LII Suzanne à Magdeleine

Bien, bien, Magdeleine, ton arrivée près de moi est avancée de quelques jours. Arrive, arrive, chère et bonne amie, tu trouveras tout prêt pour te recevoir. Sais-tu que voilà un mois tout entier que je prépare nos plaisirs pour l’hiver ? Comme il tarde à arriver ! Je bénis chaque coup de vent qui enlève les feuilles des arbres.

Pendant ces trois mois d’hiver, nous avons des invitations pour quinze bals ; mon père a loué une loge au théâtre ; ce sera délicieux ! et j’ai fait venir pour toi et pour moi les modes les plus nouvelles.

On m’a envoyé des étoffes charmantes et encore inconnues ici ; envoie-moi de suite une robe à toi pour que je fasse les deux nôtres pour le premier bal auquel nous danserons.

Je me réjouis à l’avance de ton étonnement de toutes les choses que tu vas voir ici ; tu n’as aucune idée de la parure et de l’élégance des femmes et des hommes. Pauvre ermite habituée au visage tanné, aux mains dures et calleuses de paysans, tu vas te trouver dans un pays enchanté !

J’ai fait arranger la chambre que je te destine ; elle est charmante, c’est moi qui ai choisi les tentures et l’ameublement ; tu en seras contente.

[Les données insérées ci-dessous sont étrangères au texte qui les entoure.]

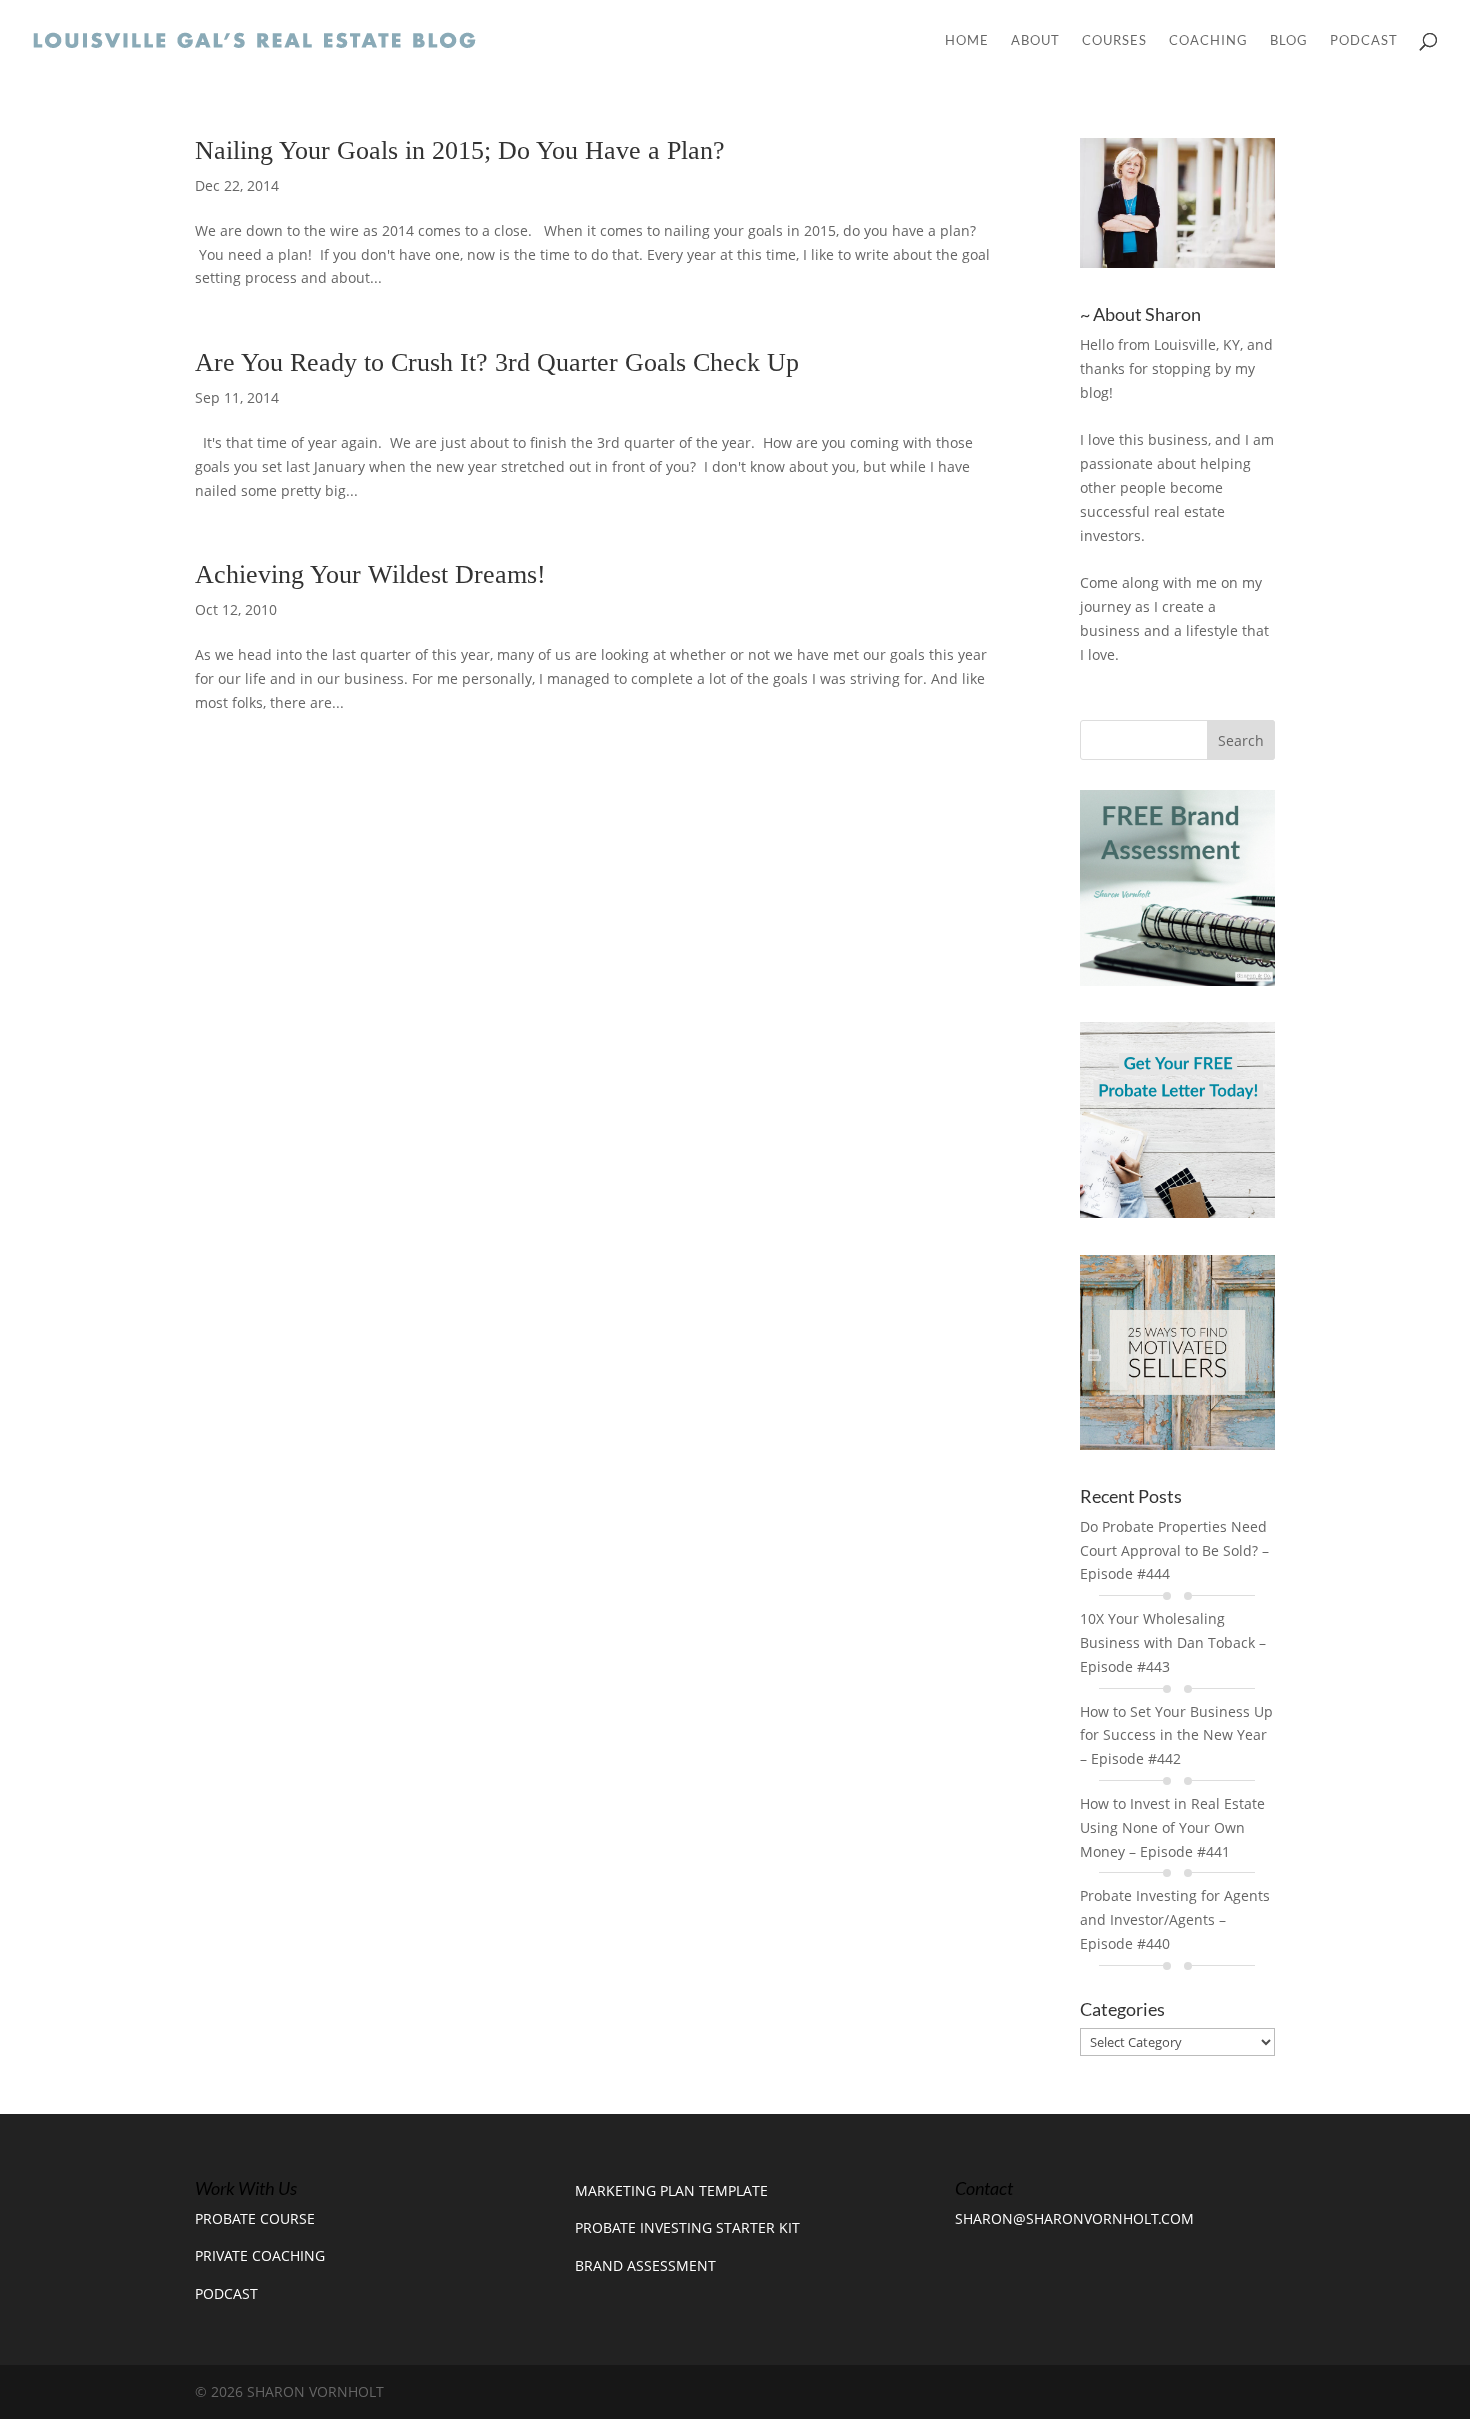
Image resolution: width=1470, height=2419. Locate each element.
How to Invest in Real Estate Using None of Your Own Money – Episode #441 (1172, 1827)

Viens, viens, Magdeleine, tu verras tout cela.

Et par-dessus tout, j’ai une idée : dans la société que nous verrons, parmi ces hommes beaux et aimables qui nous entoureront, tu peux faire un choix ; belle et spirituelle comme tu es, tu feras un riche mariage qui te fixera près de moi.

Viens, nous avons tant de choses à nous dire ! Depuis un mois j’amasse pour toi toutes mes pensées ; jamais tu n’auras vu une fille aussi babillarde.